• [WHAT IS BEING ASKED]
Write out precisely the lines beginning with the line that contains "Viewport: 1442px width, 967px" and ending with the last line of the entries, and no other lines.
GIVEN RECORDS below:
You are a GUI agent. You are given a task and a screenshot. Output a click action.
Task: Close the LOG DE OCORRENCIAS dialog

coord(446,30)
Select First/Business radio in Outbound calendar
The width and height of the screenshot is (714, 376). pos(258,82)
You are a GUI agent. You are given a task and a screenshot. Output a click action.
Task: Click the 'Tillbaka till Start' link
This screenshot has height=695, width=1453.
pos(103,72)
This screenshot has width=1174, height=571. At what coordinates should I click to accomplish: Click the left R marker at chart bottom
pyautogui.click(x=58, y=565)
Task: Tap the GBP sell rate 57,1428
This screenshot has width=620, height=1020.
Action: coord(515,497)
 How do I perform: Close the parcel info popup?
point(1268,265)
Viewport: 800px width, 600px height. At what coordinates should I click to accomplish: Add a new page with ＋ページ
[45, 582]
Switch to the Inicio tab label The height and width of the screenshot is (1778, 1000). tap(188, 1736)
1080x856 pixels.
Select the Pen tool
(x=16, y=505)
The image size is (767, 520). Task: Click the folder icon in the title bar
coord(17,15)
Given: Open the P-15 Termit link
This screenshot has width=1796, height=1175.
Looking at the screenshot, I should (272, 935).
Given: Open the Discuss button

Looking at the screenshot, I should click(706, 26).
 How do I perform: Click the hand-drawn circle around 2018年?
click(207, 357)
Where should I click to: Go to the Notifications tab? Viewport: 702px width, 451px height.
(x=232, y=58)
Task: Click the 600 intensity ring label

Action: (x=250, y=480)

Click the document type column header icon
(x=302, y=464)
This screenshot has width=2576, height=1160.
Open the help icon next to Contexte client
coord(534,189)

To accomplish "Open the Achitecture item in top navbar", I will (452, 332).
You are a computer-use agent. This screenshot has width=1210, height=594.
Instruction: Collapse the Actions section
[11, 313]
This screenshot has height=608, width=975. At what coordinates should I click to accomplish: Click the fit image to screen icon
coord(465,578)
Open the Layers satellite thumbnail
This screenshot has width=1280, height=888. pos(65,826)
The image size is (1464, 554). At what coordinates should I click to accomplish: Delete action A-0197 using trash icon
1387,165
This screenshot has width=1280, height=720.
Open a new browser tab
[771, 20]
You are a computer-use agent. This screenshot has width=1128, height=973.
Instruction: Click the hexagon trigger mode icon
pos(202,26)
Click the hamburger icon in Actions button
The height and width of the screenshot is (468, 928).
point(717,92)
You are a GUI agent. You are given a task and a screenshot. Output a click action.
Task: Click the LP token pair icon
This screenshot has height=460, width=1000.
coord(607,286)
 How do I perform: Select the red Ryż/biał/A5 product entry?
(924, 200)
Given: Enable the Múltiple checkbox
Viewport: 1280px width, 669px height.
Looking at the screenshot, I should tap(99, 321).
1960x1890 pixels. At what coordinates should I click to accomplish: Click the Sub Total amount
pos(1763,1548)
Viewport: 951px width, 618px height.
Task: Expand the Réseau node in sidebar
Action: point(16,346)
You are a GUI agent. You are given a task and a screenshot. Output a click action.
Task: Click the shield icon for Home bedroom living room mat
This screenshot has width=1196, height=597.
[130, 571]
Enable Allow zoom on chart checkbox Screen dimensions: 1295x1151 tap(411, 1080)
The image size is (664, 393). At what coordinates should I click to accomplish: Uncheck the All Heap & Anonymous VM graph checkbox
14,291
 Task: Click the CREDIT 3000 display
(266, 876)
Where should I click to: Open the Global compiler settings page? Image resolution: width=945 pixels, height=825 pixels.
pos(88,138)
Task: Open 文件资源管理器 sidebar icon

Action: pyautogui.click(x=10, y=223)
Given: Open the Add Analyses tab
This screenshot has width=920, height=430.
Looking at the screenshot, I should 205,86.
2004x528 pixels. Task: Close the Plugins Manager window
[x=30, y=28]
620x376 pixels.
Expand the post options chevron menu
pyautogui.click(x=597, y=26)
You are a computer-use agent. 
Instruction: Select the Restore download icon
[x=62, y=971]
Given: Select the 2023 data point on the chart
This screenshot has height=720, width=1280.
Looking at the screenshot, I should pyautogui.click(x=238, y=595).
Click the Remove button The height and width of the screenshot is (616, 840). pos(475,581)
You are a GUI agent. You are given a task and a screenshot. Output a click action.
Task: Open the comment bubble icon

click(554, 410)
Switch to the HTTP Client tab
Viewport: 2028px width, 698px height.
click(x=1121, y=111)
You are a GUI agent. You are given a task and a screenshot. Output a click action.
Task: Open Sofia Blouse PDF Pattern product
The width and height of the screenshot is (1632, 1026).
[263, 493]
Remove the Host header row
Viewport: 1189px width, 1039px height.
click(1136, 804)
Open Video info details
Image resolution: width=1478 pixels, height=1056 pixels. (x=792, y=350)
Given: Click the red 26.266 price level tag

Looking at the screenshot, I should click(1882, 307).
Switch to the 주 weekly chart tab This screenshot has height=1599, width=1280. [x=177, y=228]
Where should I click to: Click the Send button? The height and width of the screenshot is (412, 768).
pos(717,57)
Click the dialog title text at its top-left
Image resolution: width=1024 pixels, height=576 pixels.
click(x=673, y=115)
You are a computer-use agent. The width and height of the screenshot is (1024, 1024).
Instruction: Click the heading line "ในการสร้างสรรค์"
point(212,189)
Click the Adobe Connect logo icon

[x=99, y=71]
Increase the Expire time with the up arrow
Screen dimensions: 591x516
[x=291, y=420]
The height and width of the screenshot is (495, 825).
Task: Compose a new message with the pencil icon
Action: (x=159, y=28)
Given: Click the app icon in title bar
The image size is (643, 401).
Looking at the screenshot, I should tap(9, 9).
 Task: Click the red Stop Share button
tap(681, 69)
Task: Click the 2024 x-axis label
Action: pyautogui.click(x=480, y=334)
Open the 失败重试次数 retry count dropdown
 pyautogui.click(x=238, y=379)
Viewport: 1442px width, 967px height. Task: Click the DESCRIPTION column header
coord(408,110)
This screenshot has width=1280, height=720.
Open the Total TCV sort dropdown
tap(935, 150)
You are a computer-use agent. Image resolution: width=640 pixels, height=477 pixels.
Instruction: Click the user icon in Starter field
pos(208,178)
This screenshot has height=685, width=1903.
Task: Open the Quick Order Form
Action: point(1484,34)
End of GIVEN RECORDS.
• [SOLUTION TO THIS EXERCISE]
Viewport: 1442px width, 967px height. Task: Click the DESCRIPTION column header
coord(408,110)
This screenshot has width=1280, height=720.
Open the Total TCV sort dropdown
tap(935, 150)
You are a computer-use agent. Image resolution: width=640 pixels, height=477 pixels.
Instruction: Click the user icon in Starter field
pos(208,178)
This screenshot has height=685, width=1903.
Task: Open the Quick Order Form
Action: point(1484,34)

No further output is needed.